The bake of the week is fruit cake. I will be cutting the cake into small bites to increase the yield. As always one batch serves the entire OR.
Fruitcake was actually developed in ancient Rome as a way to get dense calories and nutrition into soldiers who were at war. The first fruitcakes were made up of a blend of mashed barley, pomegranate seeds, raisins, pine nuts, and honeyed wine. This dessert, called Satura, was very shelf stable and able to be carried into battle and sustain the soldiers.
(Aside: life in the OR is a battle and the healthcare workers are soldiers in that battle. I’ve used that idea as a metaphor before and it continues. No idea how this idea keeps threading through the posts)
Women also struggled during ancient Rome for rights.
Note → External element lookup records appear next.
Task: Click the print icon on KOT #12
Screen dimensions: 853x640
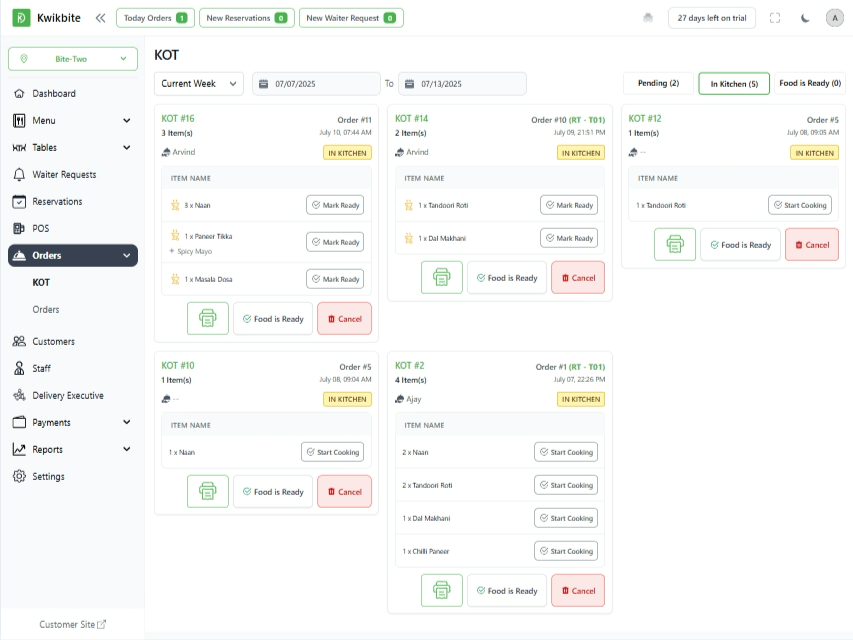Action: click(675, 245)
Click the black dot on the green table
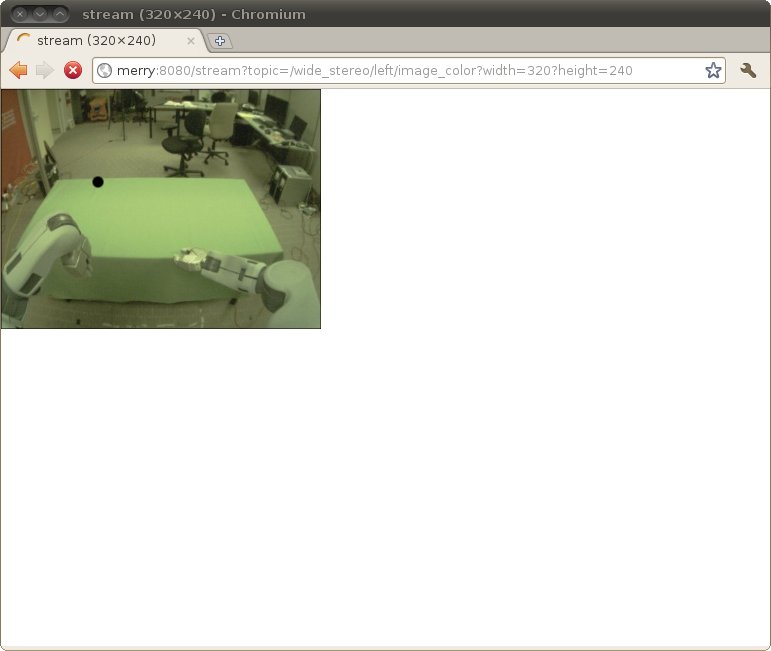The width and height of the screenshot is (771, 651). (x=98, y=182)
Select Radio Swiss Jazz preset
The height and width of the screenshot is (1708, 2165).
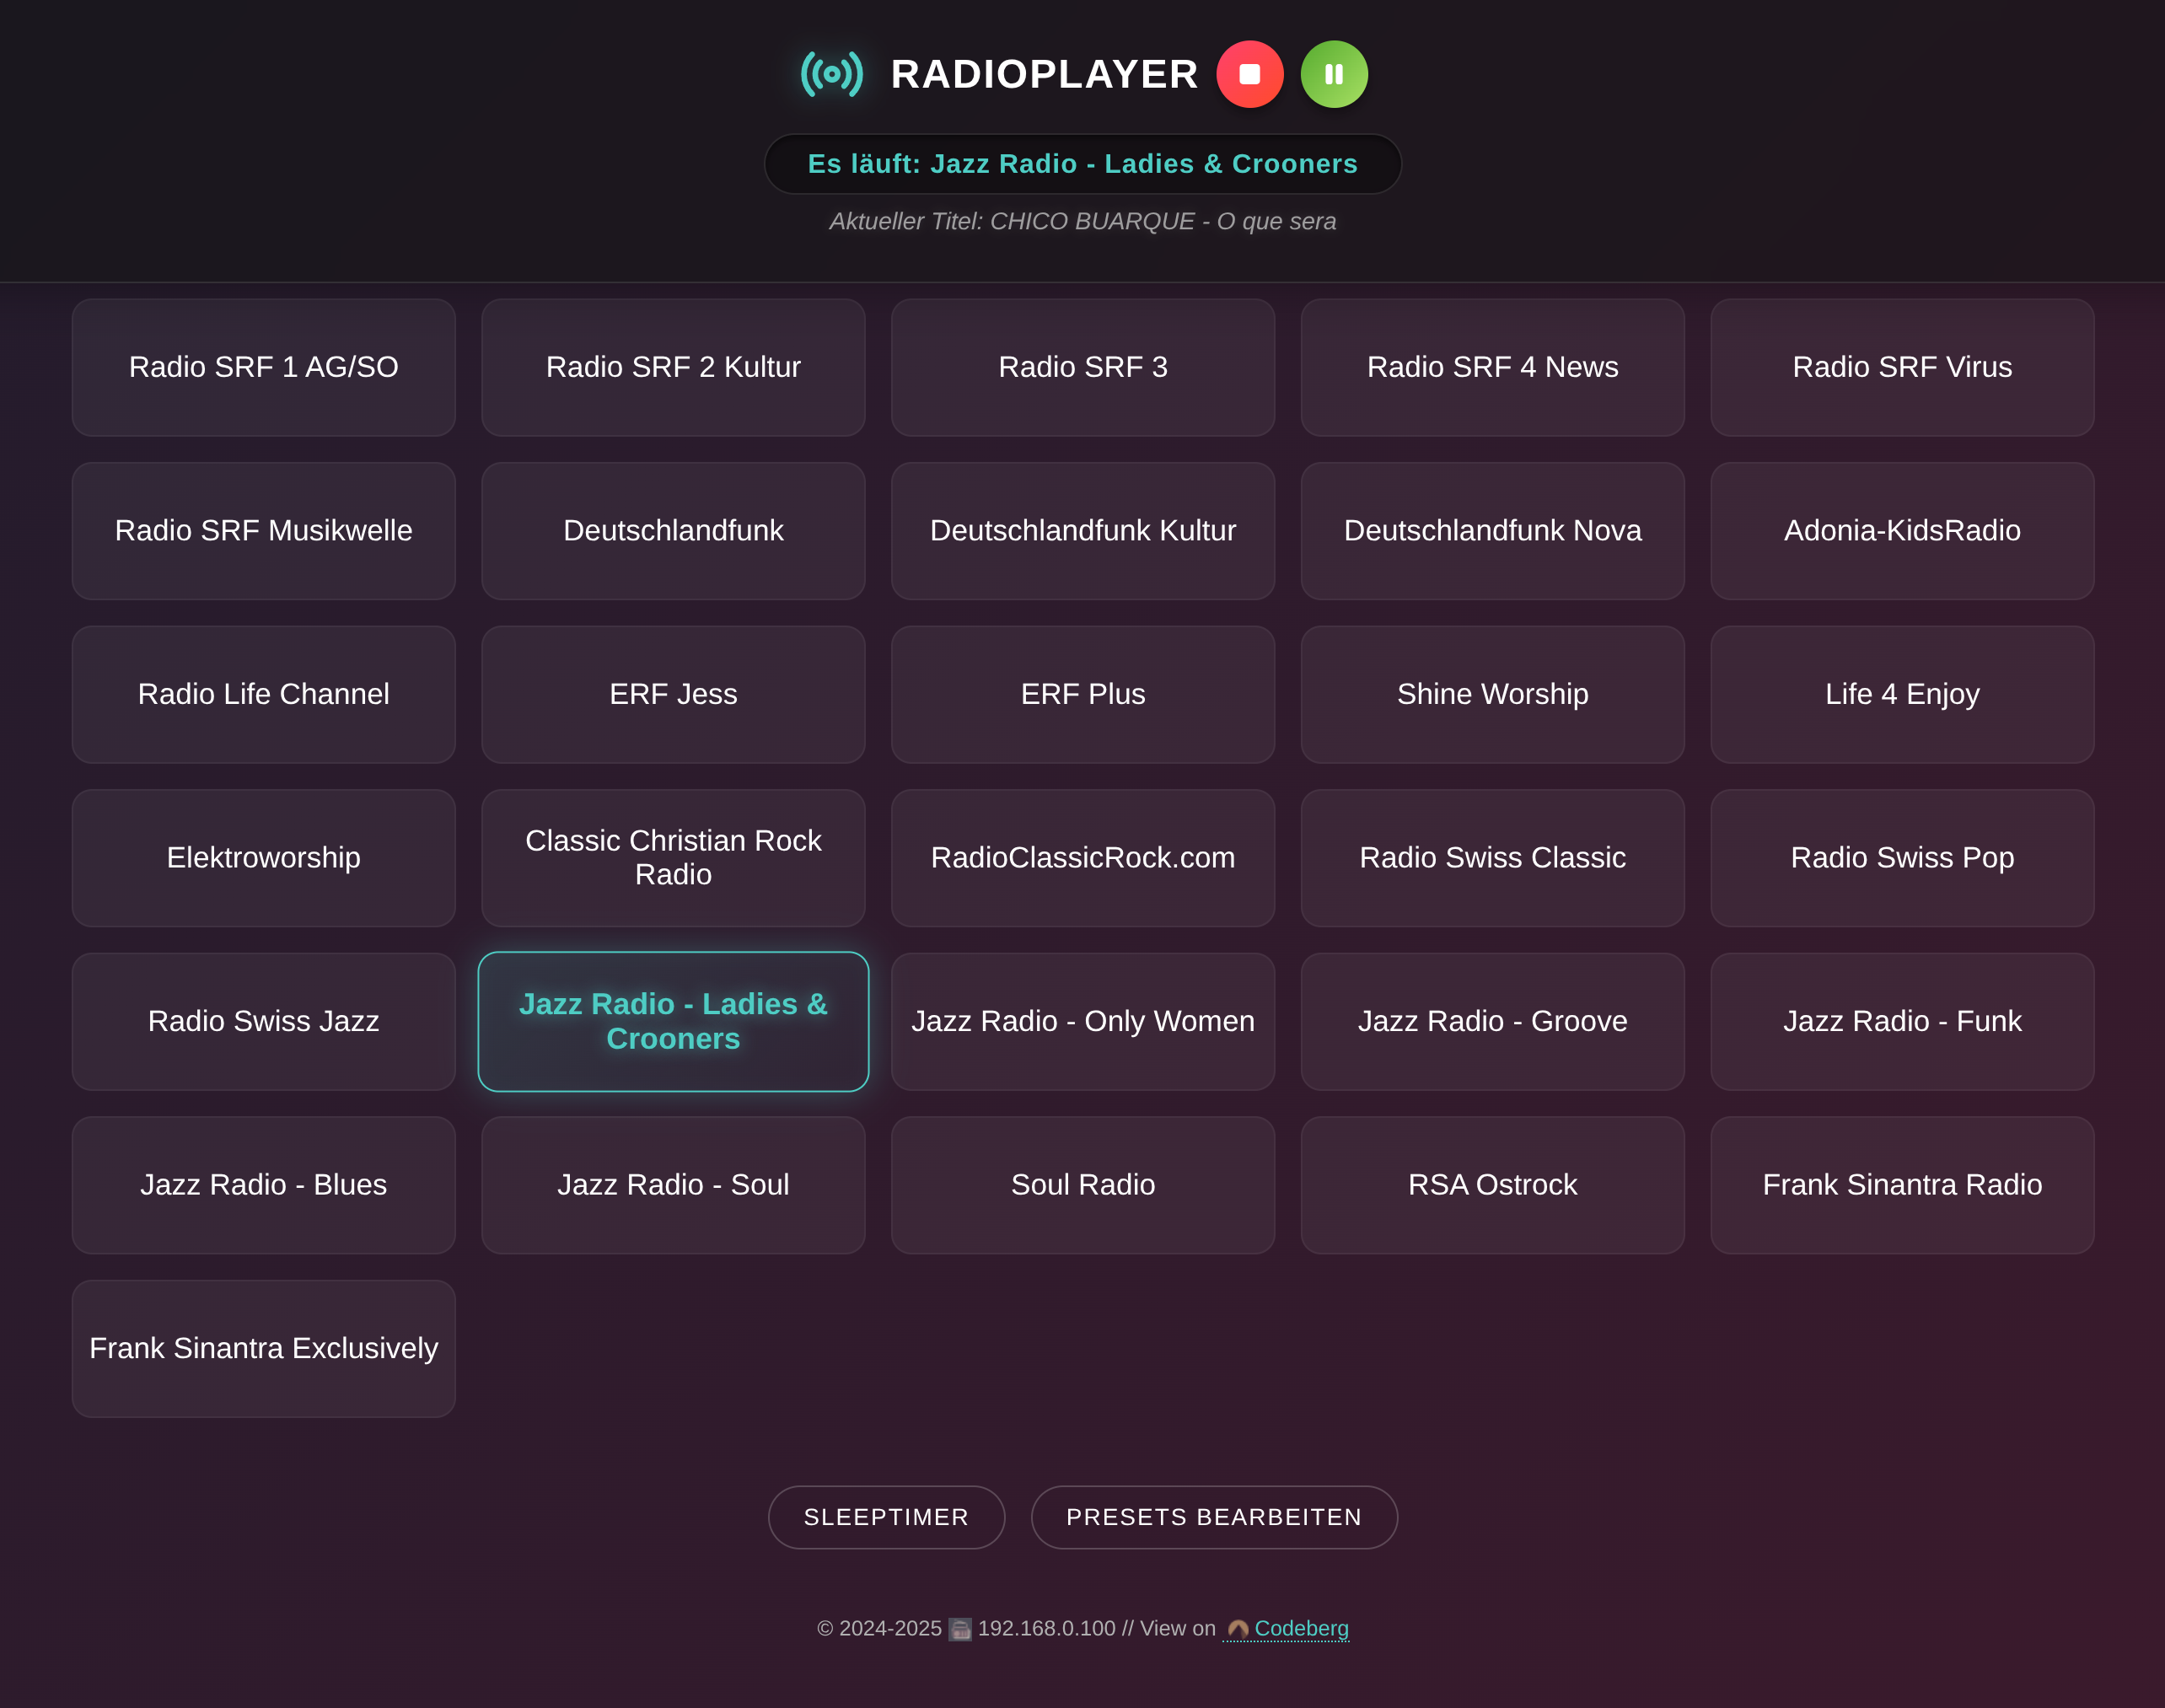[263, 1021]
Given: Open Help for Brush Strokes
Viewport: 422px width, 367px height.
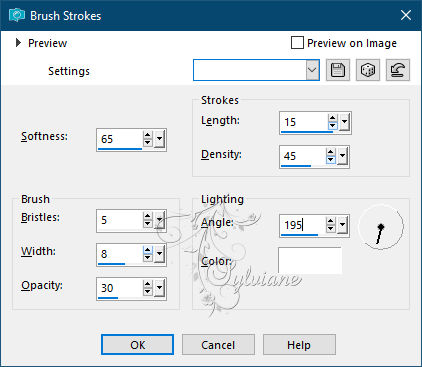Looking at the screenshot, I should tap(299, 345).
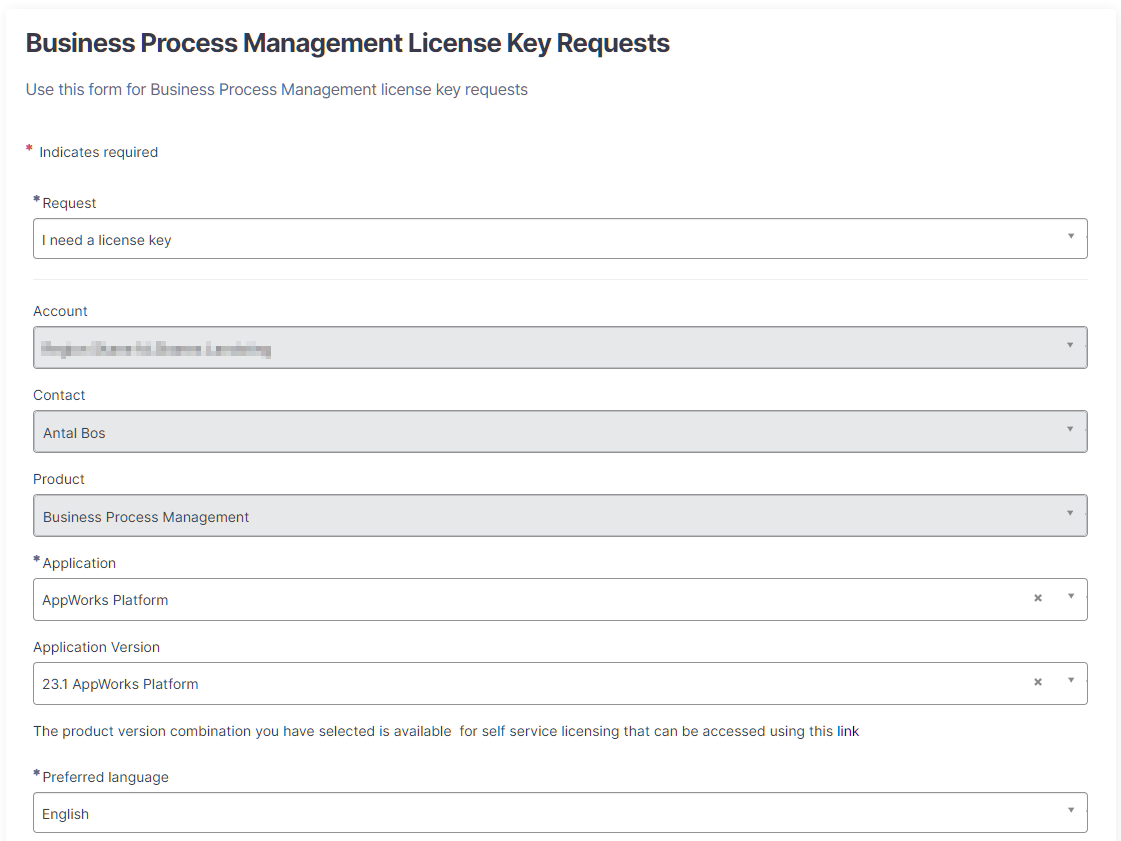Click the Business Process Management product field
This screenshot has height=841, width=1121.
coord(540,516)
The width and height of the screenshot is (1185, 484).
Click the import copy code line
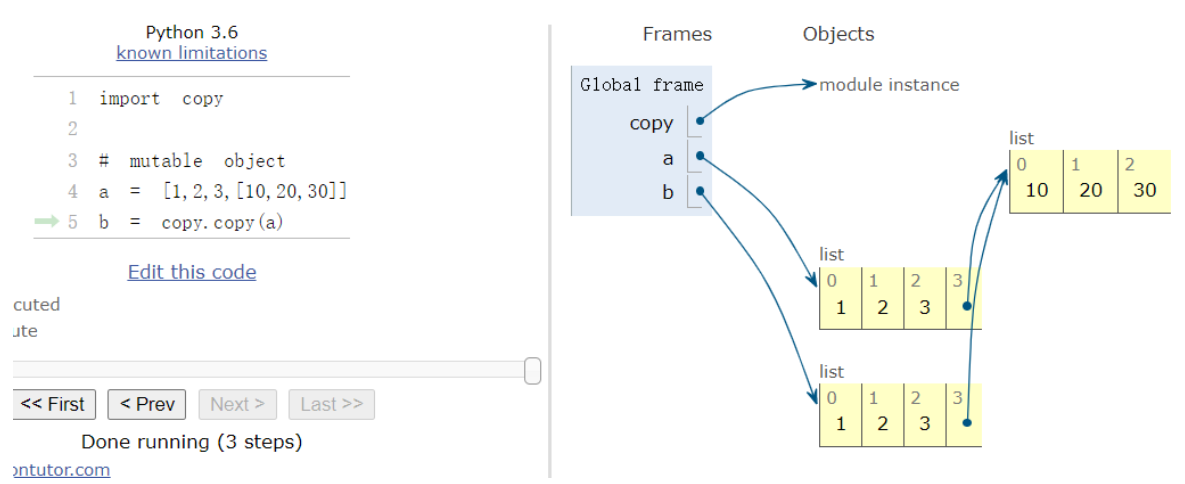(161, 99)
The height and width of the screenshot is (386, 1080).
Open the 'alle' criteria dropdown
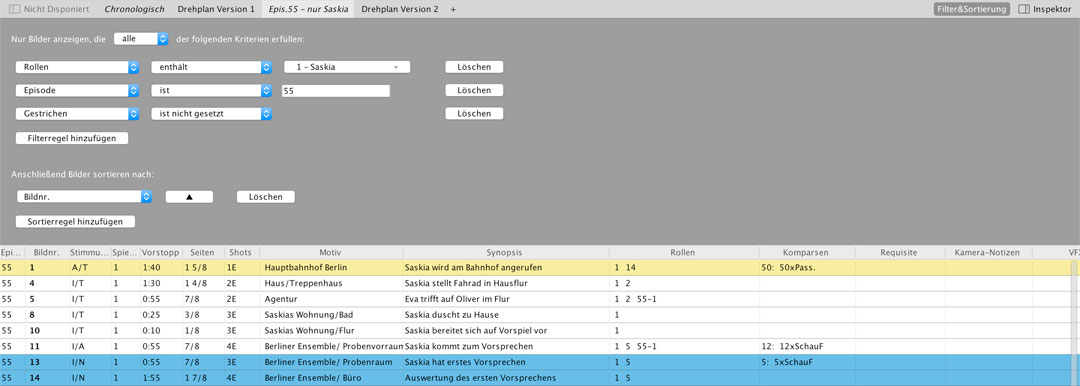141,39
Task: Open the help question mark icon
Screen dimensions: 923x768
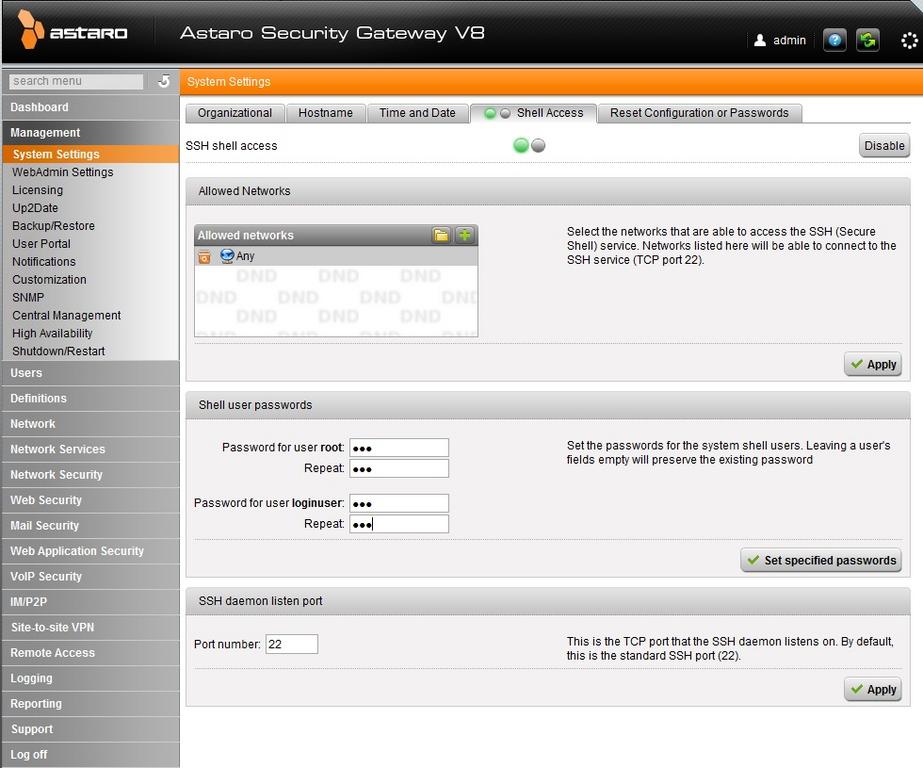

You see the connection. Or do i have to draw you a picture?
Fruitcake as we know it evolved and was brought to America by the colonists before the Revolution. The recipe used today has things that an 18th century kitchen would have: eggs, sour milk or buttermilk, flour, and sugar. Fun fact, sodium bicarbonate, or baking soda, was not discovered until the late 18th century, and use of it as a leavening agent was not until around then. Bakers sometimes used ash from trees as a leavening agent. Ash is basic and when combined with the acidic sour milk produces carbon dioxide gas which is a leavener and lifts up the dough (sorry, I couldn’t resist). Dried fruit is added to the batter and the dough is baked, yielding fruitcake. Of course, sodium bicarb is sometimes taken as a treatment for sour stomach, or indigestion. Indigestions may be caused by too much gastric juices, or acid. The sodium bicarb neutralizes the overproduction of stomach acid.
Neat little circle.
As always, OR nurses have to be able to think quickly and see solutions to obstacles and problems in the cases. The recipe for fruitcake didn’t spell out specific dried fruits to use and I used what I had in the baking pantry. This fruitcake is made with dried raspberries, dried blueberries, and dried cranberries.
As Cookie Thursday is a Thing is about experimentation let’s see how this goes. Of course, what is considered traditional fruitcake is baked in November and “fed” brandy every week until Christmas. I am sure I will be disappointing some of my coworkers by denying them that.